Records drawn from a dataset

--- START ---

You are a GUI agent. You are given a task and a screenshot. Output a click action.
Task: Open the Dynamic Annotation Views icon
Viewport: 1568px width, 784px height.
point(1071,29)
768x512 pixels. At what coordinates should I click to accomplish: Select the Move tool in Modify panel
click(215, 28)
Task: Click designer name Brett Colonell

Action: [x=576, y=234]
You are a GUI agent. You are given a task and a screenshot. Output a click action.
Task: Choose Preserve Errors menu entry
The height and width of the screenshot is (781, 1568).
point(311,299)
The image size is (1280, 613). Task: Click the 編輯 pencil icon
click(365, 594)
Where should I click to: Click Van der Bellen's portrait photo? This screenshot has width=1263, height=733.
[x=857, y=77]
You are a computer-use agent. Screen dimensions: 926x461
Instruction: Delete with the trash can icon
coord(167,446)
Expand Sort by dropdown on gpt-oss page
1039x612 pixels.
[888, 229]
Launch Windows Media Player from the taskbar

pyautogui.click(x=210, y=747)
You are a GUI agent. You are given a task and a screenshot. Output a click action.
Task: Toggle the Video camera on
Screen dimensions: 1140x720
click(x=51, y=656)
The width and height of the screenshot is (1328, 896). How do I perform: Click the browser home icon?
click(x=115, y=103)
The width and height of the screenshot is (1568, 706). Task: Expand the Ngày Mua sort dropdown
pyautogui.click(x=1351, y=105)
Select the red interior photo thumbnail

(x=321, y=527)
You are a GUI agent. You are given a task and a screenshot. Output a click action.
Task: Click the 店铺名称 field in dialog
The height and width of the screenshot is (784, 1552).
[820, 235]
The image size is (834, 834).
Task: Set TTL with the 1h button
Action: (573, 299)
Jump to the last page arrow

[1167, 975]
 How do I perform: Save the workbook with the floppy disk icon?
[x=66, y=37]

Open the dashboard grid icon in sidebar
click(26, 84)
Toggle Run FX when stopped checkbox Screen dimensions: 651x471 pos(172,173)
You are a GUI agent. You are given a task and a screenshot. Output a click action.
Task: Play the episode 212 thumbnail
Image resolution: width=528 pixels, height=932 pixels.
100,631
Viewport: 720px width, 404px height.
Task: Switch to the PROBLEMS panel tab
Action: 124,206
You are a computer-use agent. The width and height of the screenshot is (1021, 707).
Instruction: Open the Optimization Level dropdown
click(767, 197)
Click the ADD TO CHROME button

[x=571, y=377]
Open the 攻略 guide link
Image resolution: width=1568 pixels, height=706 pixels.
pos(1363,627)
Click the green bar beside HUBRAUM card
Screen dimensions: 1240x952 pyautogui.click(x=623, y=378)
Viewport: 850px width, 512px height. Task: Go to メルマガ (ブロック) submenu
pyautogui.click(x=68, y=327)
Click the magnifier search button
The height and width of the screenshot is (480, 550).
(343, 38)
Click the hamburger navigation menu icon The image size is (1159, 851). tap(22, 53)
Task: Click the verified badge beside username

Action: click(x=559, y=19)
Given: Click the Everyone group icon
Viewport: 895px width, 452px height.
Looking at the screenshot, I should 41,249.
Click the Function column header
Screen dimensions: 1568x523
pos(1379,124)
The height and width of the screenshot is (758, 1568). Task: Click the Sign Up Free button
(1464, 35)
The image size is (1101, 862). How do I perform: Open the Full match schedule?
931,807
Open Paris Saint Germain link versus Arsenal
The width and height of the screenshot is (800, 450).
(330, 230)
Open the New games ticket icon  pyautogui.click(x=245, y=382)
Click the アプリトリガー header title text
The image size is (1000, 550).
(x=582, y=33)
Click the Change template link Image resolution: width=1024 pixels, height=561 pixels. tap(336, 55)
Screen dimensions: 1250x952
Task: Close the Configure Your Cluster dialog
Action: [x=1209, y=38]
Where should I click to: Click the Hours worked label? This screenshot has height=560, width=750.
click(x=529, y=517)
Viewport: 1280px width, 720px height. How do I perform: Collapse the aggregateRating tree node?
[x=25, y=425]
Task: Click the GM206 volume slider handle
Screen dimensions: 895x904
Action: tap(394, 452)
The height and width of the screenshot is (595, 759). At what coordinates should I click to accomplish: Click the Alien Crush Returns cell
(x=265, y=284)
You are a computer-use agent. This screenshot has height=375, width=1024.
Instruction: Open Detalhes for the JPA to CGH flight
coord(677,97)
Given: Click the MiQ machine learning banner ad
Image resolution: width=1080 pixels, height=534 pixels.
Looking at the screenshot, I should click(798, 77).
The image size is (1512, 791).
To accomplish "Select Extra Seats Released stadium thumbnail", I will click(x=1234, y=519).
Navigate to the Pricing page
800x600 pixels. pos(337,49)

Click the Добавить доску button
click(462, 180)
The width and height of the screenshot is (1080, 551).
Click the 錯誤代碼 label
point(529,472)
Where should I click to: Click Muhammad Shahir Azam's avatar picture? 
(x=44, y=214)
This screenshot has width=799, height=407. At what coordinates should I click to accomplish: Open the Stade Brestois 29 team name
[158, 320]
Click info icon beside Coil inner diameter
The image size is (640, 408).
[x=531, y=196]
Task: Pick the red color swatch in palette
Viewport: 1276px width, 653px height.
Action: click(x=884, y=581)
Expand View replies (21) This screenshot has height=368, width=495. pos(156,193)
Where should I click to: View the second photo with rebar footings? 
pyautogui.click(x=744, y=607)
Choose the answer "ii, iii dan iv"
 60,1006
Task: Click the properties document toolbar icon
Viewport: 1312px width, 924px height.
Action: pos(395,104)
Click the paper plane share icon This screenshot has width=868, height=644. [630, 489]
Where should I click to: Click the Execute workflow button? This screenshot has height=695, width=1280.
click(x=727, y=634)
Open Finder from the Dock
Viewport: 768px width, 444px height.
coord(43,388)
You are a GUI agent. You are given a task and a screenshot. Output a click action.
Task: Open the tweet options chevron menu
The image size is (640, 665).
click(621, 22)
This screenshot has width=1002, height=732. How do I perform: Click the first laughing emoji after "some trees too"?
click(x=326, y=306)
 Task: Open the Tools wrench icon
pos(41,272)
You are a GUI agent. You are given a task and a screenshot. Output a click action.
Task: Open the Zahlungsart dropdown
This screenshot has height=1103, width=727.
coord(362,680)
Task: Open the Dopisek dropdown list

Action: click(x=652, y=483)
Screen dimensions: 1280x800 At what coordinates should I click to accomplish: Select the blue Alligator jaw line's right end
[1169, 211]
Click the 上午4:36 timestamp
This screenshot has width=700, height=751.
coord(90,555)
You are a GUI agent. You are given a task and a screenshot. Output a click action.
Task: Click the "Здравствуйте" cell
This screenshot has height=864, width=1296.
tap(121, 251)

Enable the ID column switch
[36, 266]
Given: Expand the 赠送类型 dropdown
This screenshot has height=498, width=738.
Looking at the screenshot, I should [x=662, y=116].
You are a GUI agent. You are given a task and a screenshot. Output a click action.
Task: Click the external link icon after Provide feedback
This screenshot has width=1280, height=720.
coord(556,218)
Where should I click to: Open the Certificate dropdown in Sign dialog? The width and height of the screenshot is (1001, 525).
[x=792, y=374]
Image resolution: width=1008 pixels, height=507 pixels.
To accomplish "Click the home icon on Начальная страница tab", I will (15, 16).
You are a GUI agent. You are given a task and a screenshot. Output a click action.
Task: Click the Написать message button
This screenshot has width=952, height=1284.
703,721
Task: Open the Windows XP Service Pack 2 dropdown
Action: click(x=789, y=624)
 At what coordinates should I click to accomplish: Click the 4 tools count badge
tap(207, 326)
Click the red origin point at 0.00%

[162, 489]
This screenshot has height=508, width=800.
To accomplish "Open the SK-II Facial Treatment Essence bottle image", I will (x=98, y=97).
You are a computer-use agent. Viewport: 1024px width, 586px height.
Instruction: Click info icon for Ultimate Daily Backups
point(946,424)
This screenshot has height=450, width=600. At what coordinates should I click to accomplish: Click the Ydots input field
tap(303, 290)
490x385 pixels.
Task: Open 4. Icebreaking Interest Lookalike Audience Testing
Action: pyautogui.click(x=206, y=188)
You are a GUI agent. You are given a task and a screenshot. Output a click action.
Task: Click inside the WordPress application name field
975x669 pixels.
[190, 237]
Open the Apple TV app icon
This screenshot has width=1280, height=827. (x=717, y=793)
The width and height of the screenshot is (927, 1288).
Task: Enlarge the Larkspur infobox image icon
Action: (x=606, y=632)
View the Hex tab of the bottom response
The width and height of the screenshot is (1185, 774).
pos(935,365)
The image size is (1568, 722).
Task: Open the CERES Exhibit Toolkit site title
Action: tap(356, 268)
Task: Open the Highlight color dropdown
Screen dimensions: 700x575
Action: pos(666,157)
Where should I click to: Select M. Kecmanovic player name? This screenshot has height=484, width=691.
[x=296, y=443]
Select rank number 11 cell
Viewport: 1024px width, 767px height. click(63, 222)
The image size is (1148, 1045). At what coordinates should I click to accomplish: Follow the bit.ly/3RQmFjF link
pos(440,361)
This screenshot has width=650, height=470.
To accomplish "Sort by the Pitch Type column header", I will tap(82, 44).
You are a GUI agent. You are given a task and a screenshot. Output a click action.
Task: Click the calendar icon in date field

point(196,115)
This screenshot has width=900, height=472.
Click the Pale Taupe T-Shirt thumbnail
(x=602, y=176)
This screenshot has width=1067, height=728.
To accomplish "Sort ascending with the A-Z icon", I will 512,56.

--- END ---

Work to be completed:
Above are the entries. Quote exactly the lines from the one bearing "Where should I click to: Click Van" through the one bearing "Task: Play the episode 212 thumbnail".

Written reply:
Where should I click to: Click Van der Bellen's portrait photo? This screenshot has width=1263, height=733.
[x=857, y=77]
You are a computer-use agent. Screen dimensions: 926x461
Instruction: Delete with the trash can icon
coord(167,446)
Expand Sort by dropdown on gpt-oss page
1039x612 pixels.
[888, 229]
Launch Windows Media Player from the taskbar

pyautogui.click(x=210, y=747)
You are a GUI agent. You are given a task and a screenshot. Output a click action.
Task: Toggle the Video camera on
Screen dimensions: 1140x720
click(x=51, y=656)
The width and height of the screenshot is (1328, 896). How do I perform: Click the browser home icon?
click(x=115, y=103)
The width and height of the screenshot is (1568, 706). Task: Expand the Ngày Mua sort dropdown
pyautogui.click(x=1351, y=105)
Select the red interior photo thumbnail

(x=321, y=527)
You are a GUI agent. You are given a task and a screenshot. Output a click action.
Task: Click the 店铺名称 field in dialog
The height and width of the screenshot is (784, 1552).
[820, 235]
The image size is (834, 834).
Task: Set TTL with the 1h button
Action: (573, 299)
Jump to the last page arrow

[1167, 975]
 How do I perform: Save the workbook with the floppy disk icon?
[x=66, y=37]

Open the dashboard grid icon in sidebar
click(26, 84)
Toggle Run FX when stopped checkbox Screen dimensions: 651x471 pos(172,173)
You are a GUI agent. You are given a task and a screenshot. Output a click action.
Task: Play the episode 212 thumbnail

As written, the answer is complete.